Saturday, June 16, 2018

Stuffocation and the case for stuff

Hello! I'm back with more thoughts from James Wallman's STUFFOCATION. I came to the part of the book that talks about the five key questions to work out if minimalism is going to catch on. I will not repeat all the questions here. It seems there are no problem with the first three, it starts to falter at question 4, and according to the author, it falls flat at the last question: Compared to the way we live now, is minimalism better?

It's here Wallman tries to make a case for stuff. That stuff is good and for that I agree with him. There are six reasons why stuff is good. To me, the important distinction here is getting rid of your EXCESS stuff vs. getting rid of most of your stuff.

#1 Stuff includes the tool that enable us to do more, go faster, and achieve things far beyond our natural capability. (p.121)

#2 Stuff is good, because physical possessions can give us not only a sense of security, but actual protection from the elements to help us survive.
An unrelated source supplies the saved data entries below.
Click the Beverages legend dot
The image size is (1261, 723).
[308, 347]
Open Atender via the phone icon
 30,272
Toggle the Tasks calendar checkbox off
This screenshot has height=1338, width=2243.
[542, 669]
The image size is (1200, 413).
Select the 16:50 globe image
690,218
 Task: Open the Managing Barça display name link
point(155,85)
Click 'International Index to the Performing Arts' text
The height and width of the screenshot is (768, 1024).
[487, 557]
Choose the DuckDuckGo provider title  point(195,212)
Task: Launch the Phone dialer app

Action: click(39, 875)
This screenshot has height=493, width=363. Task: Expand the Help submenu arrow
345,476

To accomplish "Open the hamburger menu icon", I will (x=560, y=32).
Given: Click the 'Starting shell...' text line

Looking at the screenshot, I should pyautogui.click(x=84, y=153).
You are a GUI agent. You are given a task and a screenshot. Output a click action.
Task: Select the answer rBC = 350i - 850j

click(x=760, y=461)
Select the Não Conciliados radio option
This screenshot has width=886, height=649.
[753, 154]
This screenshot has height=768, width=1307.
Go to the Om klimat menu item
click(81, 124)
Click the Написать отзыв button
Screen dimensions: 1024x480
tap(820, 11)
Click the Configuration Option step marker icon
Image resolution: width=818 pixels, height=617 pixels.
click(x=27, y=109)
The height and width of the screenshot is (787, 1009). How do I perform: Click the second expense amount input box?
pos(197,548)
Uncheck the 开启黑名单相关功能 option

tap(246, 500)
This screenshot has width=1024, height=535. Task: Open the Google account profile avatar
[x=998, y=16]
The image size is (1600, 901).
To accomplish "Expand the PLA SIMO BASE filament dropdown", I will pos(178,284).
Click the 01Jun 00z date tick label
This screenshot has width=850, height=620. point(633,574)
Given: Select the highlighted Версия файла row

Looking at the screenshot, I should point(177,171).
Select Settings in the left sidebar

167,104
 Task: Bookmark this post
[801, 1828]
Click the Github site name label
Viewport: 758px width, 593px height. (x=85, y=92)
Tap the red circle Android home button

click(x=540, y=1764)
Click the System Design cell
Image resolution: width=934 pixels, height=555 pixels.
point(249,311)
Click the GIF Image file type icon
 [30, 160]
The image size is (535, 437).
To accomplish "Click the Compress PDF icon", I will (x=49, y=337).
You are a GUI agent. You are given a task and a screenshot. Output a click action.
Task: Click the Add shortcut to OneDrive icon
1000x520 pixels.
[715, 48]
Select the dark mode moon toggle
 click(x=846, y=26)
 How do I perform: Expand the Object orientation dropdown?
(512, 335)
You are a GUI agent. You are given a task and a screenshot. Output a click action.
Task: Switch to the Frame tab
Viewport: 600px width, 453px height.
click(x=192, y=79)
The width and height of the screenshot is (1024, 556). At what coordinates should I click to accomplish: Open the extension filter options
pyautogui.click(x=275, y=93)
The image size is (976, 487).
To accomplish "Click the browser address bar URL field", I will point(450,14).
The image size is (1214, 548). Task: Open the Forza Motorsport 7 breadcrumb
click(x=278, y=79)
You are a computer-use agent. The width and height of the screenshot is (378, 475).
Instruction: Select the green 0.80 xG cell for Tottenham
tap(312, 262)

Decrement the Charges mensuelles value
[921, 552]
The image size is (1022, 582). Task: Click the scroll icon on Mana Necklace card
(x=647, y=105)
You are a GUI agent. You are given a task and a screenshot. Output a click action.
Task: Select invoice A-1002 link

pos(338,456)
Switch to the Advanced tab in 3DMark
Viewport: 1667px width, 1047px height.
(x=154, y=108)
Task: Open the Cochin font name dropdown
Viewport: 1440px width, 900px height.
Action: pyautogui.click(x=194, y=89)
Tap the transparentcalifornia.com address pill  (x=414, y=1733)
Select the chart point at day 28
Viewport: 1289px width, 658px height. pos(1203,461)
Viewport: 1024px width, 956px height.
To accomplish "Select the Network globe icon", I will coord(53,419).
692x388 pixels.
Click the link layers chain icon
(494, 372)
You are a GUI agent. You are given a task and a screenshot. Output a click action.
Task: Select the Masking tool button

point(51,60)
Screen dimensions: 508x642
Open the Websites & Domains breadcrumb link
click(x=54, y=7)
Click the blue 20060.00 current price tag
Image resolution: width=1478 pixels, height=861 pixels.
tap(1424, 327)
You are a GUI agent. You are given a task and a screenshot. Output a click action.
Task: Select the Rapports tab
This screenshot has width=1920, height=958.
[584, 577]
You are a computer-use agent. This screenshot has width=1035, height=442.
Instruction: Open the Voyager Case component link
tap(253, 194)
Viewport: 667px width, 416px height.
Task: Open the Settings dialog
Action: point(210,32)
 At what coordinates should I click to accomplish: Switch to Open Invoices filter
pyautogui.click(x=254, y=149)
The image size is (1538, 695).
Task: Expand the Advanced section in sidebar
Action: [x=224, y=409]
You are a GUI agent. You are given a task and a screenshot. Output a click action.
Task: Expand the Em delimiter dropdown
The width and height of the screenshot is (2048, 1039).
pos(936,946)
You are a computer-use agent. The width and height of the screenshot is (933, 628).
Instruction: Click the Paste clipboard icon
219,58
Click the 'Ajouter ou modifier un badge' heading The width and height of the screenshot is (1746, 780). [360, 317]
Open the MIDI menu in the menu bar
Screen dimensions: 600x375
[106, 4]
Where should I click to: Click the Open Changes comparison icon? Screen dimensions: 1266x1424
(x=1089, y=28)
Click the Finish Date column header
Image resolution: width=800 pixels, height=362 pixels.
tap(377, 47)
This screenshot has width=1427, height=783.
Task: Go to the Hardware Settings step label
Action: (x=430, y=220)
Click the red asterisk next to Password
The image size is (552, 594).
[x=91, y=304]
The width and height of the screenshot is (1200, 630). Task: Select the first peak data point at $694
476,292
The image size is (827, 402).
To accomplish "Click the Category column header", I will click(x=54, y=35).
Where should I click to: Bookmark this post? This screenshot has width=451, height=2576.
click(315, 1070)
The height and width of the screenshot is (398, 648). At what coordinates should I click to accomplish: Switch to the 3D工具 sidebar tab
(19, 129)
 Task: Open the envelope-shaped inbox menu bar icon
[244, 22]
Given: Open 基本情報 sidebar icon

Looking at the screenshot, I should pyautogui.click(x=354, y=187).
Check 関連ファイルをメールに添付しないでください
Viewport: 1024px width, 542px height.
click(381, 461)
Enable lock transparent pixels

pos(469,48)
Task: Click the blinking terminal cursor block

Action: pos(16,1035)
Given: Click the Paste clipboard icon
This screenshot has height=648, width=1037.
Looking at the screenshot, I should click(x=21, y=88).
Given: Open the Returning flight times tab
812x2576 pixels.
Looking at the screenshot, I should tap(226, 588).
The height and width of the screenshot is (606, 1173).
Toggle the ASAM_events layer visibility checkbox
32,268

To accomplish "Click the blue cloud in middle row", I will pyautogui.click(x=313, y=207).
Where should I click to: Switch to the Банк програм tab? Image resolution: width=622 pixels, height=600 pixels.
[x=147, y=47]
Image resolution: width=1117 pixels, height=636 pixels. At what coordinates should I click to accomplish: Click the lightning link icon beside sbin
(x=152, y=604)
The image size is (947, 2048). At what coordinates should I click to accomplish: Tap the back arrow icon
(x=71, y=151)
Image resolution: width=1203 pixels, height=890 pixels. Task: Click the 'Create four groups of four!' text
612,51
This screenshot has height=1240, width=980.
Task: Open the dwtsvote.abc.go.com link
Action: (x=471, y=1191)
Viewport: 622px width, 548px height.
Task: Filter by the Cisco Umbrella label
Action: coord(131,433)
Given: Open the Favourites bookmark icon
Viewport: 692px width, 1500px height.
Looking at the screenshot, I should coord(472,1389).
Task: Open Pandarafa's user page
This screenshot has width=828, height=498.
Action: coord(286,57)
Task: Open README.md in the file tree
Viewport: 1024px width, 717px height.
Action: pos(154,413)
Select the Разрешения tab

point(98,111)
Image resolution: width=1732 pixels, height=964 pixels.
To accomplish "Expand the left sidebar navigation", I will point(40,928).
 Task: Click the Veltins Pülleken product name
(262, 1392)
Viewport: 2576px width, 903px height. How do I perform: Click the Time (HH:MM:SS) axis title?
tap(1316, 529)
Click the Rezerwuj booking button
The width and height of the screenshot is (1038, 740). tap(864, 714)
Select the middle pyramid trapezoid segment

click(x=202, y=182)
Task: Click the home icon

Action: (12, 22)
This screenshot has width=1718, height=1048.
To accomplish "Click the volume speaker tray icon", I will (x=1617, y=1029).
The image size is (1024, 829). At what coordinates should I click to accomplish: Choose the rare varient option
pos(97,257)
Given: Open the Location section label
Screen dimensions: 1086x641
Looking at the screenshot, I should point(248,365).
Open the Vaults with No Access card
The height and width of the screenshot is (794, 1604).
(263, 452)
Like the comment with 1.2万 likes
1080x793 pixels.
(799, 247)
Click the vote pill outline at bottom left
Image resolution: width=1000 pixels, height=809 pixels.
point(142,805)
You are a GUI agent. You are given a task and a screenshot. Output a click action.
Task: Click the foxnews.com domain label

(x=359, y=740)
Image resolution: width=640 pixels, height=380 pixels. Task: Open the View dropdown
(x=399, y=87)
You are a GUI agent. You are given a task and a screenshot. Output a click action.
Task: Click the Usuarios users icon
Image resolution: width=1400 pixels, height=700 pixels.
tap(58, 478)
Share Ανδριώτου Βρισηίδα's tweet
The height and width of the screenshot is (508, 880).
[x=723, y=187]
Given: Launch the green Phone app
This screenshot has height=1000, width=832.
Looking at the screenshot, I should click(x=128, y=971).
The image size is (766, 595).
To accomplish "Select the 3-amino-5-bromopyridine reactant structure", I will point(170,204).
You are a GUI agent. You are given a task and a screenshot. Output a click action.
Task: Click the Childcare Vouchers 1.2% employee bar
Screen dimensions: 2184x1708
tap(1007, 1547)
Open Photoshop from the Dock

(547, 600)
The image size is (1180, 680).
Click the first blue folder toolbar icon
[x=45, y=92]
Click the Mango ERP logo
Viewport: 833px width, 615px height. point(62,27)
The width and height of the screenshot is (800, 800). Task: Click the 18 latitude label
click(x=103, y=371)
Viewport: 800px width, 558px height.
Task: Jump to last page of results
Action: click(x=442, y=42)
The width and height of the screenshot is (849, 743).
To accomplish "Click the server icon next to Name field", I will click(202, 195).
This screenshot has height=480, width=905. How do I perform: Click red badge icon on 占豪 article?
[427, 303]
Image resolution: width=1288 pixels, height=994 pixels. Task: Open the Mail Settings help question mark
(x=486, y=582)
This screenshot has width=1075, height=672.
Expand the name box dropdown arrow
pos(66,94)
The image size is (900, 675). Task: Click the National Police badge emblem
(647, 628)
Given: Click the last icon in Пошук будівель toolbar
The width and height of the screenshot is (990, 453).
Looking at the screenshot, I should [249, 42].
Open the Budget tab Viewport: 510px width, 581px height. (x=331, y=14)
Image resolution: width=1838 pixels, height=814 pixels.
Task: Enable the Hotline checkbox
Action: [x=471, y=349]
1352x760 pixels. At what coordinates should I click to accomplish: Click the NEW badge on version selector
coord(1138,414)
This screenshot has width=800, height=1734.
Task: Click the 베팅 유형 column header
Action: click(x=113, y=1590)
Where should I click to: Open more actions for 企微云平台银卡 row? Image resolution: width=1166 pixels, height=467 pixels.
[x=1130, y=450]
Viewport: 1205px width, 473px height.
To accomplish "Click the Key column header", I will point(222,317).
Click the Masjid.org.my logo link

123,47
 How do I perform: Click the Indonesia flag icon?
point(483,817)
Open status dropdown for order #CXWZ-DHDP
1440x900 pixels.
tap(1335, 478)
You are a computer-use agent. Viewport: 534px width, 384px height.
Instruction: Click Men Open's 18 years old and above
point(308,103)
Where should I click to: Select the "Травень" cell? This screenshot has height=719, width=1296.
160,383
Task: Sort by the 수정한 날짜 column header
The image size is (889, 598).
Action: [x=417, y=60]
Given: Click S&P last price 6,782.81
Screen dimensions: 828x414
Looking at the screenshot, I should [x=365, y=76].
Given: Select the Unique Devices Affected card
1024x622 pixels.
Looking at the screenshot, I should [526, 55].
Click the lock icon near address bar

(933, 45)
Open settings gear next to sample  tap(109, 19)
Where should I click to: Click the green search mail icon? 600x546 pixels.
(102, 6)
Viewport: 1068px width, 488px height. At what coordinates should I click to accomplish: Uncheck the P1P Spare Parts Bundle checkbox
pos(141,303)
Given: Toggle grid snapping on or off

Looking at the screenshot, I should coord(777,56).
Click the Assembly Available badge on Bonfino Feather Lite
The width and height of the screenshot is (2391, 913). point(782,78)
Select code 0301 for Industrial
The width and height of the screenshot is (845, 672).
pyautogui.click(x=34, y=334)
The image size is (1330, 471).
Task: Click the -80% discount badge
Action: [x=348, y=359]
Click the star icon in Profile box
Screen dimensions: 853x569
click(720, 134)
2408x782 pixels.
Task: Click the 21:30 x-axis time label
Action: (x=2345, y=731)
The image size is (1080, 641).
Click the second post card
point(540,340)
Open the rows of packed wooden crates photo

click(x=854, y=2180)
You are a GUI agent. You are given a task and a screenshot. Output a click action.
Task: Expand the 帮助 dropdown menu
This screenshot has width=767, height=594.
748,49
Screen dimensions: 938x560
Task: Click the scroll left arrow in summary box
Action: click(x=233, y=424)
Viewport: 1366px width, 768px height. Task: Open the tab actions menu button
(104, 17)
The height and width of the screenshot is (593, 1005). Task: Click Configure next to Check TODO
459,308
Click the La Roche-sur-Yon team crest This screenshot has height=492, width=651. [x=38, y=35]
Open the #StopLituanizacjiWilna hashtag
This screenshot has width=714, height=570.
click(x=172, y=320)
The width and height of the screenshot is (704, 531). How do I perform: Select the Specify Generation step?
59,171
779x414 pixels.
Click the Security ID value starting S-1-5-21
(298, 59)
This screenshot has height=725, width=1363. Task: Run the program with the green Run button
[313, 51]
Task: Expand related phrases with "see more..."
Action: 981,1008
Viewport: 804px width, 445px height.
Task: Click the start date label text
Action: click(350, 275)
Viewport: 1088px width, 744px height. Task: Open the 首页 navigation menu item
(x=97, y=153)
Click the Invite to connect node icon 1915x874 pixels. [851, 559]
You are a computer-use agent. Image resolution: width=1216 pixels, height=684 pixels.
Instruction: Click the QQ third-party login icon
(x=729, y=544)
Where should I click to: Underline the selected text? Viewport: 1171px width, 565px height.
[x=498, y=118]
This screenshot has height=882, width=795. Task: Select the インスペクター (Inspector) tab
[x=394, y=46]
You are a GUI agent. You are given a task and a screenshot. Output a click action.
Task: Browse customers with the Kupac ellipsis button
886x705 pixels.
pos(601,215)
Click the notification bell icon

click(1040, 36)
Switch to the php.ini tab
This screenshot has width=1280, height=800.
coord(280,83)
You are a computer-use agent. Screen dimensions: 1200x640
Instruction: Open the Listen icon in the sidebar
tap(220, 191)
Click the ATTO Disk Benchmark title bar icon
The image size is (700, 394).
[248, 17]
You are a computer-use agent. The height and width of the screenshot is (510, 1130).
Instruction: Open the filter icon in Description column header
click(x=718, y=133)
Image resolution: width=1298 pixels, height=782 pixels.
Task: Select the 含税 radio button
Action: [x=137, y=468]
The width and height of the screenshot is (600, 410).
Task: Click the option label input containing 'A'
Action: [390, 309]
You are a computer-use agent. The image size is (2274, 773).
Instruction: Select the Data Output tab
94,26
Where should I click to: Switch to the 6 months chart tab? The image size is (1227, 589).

Admittedly, your new 50-inch OLED television may not ensure you make it through the night, but consider the difference between having a home and not having a home, or the coat that keeps you warm in winter. (p.122)

#3 Stuff is good, because it helps us express our identities and beliefs, and display our fitness indicators: [...]. (p.122) To me, this is the part where mostly the display of status comes in; for example, the clothes or jewellery we wear, the cars or bikes we own. And it's not just the brand because it could also be the type; for example, some people choose to own and drive an electric car instead of one that runs on petrol.

#4 And stuff is good, because it connects us to others, to events, and to our own pasts. (p.122) Think about the souvenirs you brought back from your exotic travels, a present your loved one gifted you with.

#5 Stuff is good because it reflects our basic requirement for stimulus. (p.122) Think of a child with a new bike, you with a new phone, me with a new book, that sort of stuff.

#6 And finally, stuff is good because it feels good, because we, as physical creatures, enjoy the sheer physicality of objects [...]. (p.123) This is why I love holding and flipping pages of a physical book...

Generally, I like the middle ground and having just enough. Sometimes I get carried away or was influenced to try something new, so I accumulated stuff that helped me achieve my goal-of-the-moment. Sometimes I made fantastic discoveries and learned; sometimes I made costly mistakes and I'm still making mistakes - no shame in that. All these build good case studies and in the process, I become more aware of what works for me and that includes the stuff I own or plan to buy in the future. I have no plans to stifle my curiosity but I will definitely be more mindful of what I choose to bring into my space.